[Your goal] Only the lines below starting at the one containing "You are a GUI" and ending at the one containing "Exhibitions (900, 50)" belong in the answer, each copied exactly.
··· Material to process
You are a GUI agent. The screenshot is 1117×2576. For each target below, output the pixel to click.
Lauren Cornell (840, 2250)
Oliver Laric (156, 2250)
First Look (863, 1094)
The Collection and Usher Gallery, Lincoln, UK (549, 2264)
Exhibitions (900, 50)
······
··· Material to process
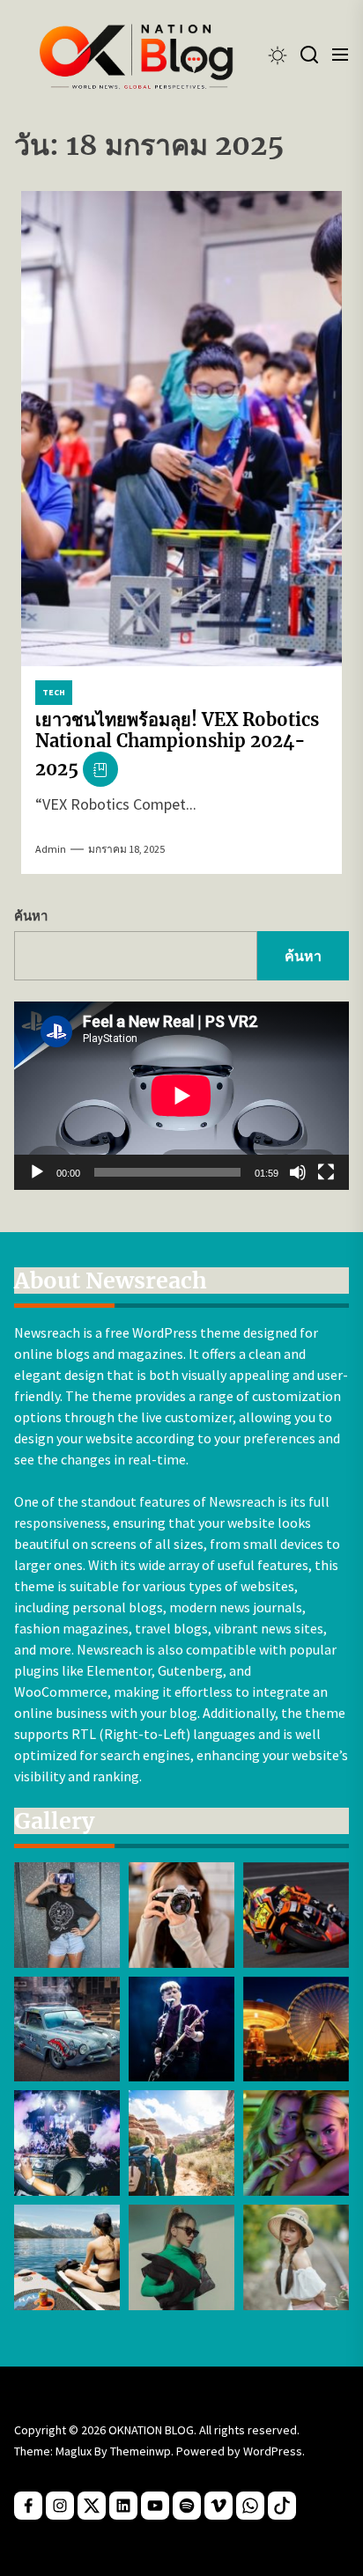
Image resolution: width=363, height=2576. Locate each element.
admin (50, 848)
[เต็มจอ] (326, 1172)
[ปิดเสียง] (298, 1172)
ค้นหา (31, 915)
······
[Result of this exercise]
You are a GUI agent. The screenshot is 1117×2576. For each target below, output the pixel to click.
Lauren Cornell (840, 2250)
Oliver Laric (156, 2250)
First Look (863, 1094)
The Collection and Usher Gallery, Lincoln, UK (549, 2264)
Exhibitions (900, 50)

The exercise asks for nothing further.